12. Family Portraits and Lookalikes
- A family portrait is a collection of all 24 possible orientations of a given incomplete open cube.
- If a shape doesn't have 24 family members, its family portrait will contain repeats.
- Lookalikes are transformations of a cube that leave it visually unchanged.
- The size of a given family times the number of lookalikes in its family portrait always equals 24.
- Family Size = 24 / Number of Lookalikes
13. Family Albums and the Number of Lookalikes
- A family album is a collection of all family portraits for a given set of cubes.
- Different portraits of the same family are just scrambled versions of each other.
- Every family album should contain 24 lookalikes.
14. Re-indexing Trick and Burnside's Lemma
- The epiphany is that instead of counting lookalikes by looking at each incomplete open cube and asking how many transformations make it look the same, we can count them by looking at each transformation and asking how many incomplete open cubes are left unchanged by this transformation.
- This is a fundamentally different kind of question that is much easier to answer in general.
- This technique is an example of Burnside's Lemma from group theory.
15. Applying the Re-indexing Trick
- For a 90-degree rotation of a cube, the top four edges, the four vertical bars, and the bottom edges must all be the same (on or off). This results in 2^3 = 8 possible lookalikes.
- For a 180-degree rotation, the cube is split into six independent choices, resulting in 2^6 = 64 lookalikes.
- For the corner axis, there are four distinct choices, giving 2^4 = 16 possible lookalikes.
- For the edge axis, there are seven independent choices, giving 2^7 = 128 distinct shapes.
- The act of doing nothing contributes 4096 lookalikes.
- Total lookalikes: 5,232
- Number of families: 5,232 / 24 = 218
16. Mirror Images and Chiral Cubes
- LeWitt discovered that some mirror image pairs are not rotationally equivalent.
- This realization was an epiphany for LeWitt, leading to a sudden change in his tables as he discovered undiscovered rotationally distinct mirror images.
17. LeWitt's Final Result and Legacy
- LeWitt's enumeration reached its final form in early 1974.
- He created 40-inch painted aluminum sculptures and a series of isometric drawings.
- His most abstract representation for the cubes compresses the isometric view down to a flat hexagonal form.
- The video creator found this minimalist table super convenient for entering the relevant data.
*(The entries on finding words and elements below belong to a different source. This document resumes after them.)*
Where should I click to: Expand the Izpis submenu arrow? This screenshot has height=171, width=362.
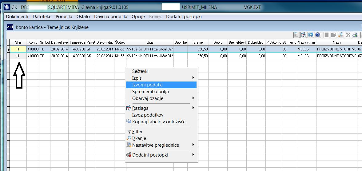193,78
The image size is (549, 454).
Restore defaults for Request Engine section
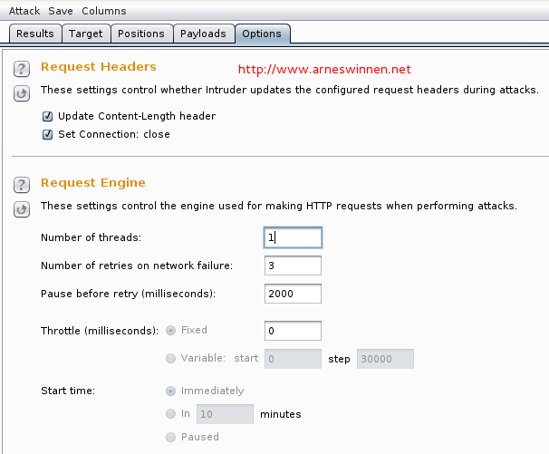pyautogui.click(x=22, y=208)
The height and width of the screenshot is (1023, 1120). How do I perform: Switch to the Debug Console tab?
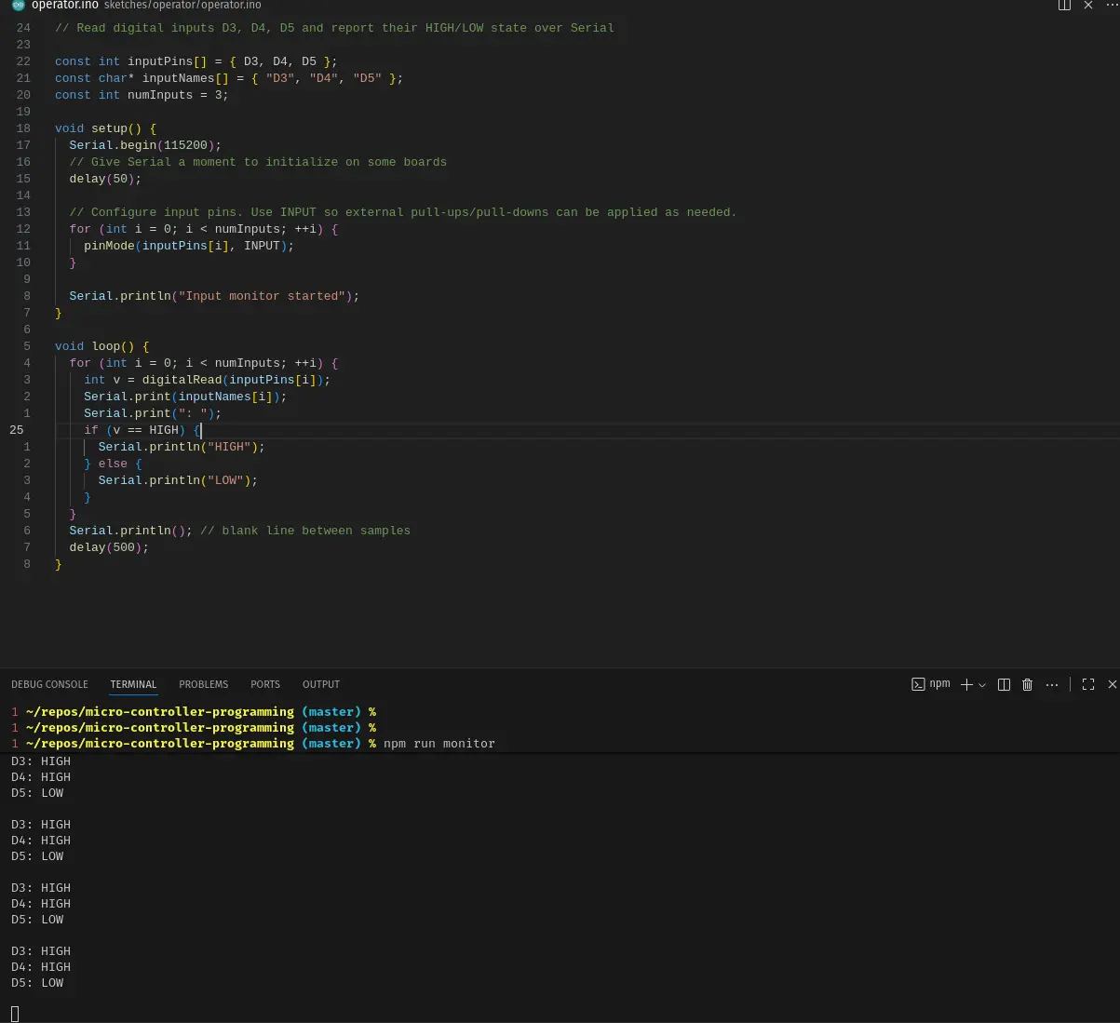click(x=49, y=684)
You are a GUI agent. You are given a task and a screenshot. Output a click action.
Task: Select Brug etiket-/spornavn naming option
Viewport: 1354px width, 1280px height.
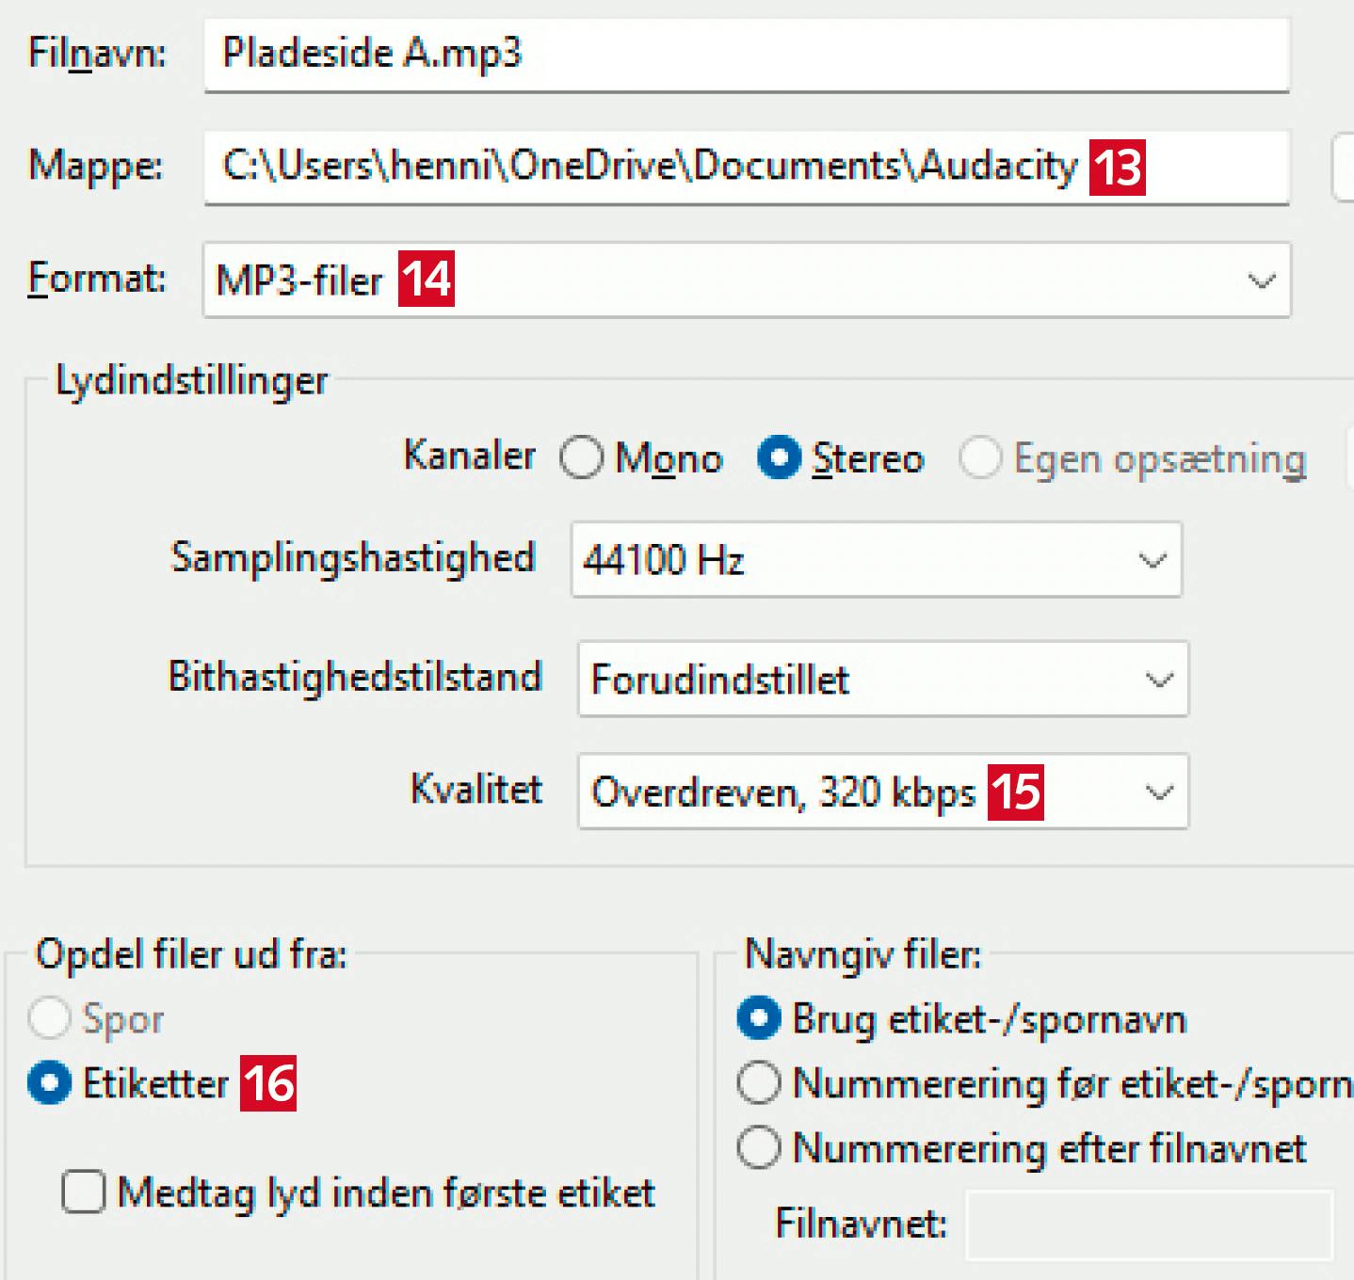[x=759, y=1018]
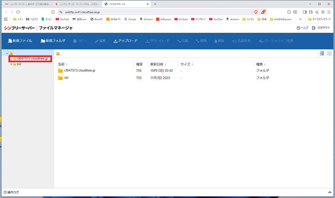
Task: Open cf647573.cloudfree.jp folder in file list
Action: (80, 70)
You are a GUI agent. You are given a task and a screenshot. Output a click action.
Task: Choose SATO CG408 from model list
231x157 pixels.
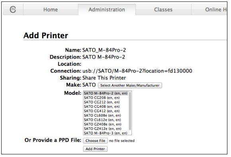(x=106, y=107)
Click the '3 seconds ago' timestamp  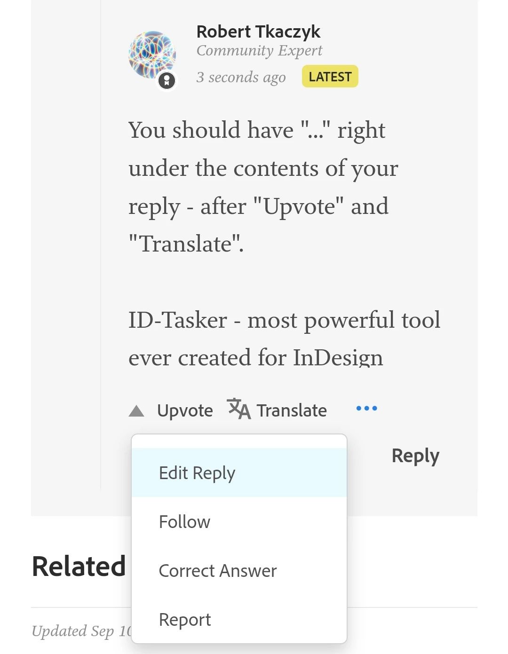coord(241,77)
18. Burnside's Lemma and Generalizations
- Burnside's Lemma is a general-purpose counting technique that can be used in many situations beyond incomplete open cubes.
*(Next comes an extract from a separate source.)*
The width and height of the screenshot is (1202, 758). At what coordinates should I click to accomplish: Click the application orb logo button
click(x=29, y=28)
- Examples: incomplete open tetrahedra, coloring the edges of a cube, Rubik's Cube.
19. Conclusion and the Imperfection
- The video concludes that there are 218 families of rotationally equivalent cubes.
- A 2014 paper confirms that with all the constraints applied, Sol LeWitt's finding of 122 is the correct number.
- However, there is an error in the final sculpture: cubes labeled 104 and 105 are the same, and one cube is missing.
- The mathematical point of view contributes to the space of ideas around this piece and adds something aesthetic to how we can appreciate the work.
- Quote: "All intervening steps, scribbles, sketches, drawings, failed works, models, studies, thoughts, conversations are of interest. Those that show the thought process of the artist are sometimes more interesting than the final product."
Main Takeaways/Synthesis:
The video provides a deep dive into Sol LeWitt's "Variations of Incomplete Open Cubes," exploring the mathematical concepts and artistic process behind the work. It demonstrates how a seemingly simple question ("How many ways can a cube be incomplete?") can lead to complex mathematical explorations involving symmetry, group theory, and enumeration. The video highlights the importance of problem-solving strategies, labeling systems, and the role of intuition and epiphanies in both art and mathematics. It also emphasizes that the journey of discovery, with its false starts and unexpected connections, can be just as valuable as the final result. The video concludes by showing how mathematical analysis can enhance our appreciation of conceptual art by providing a framework for understanding the underlying ideas and processes.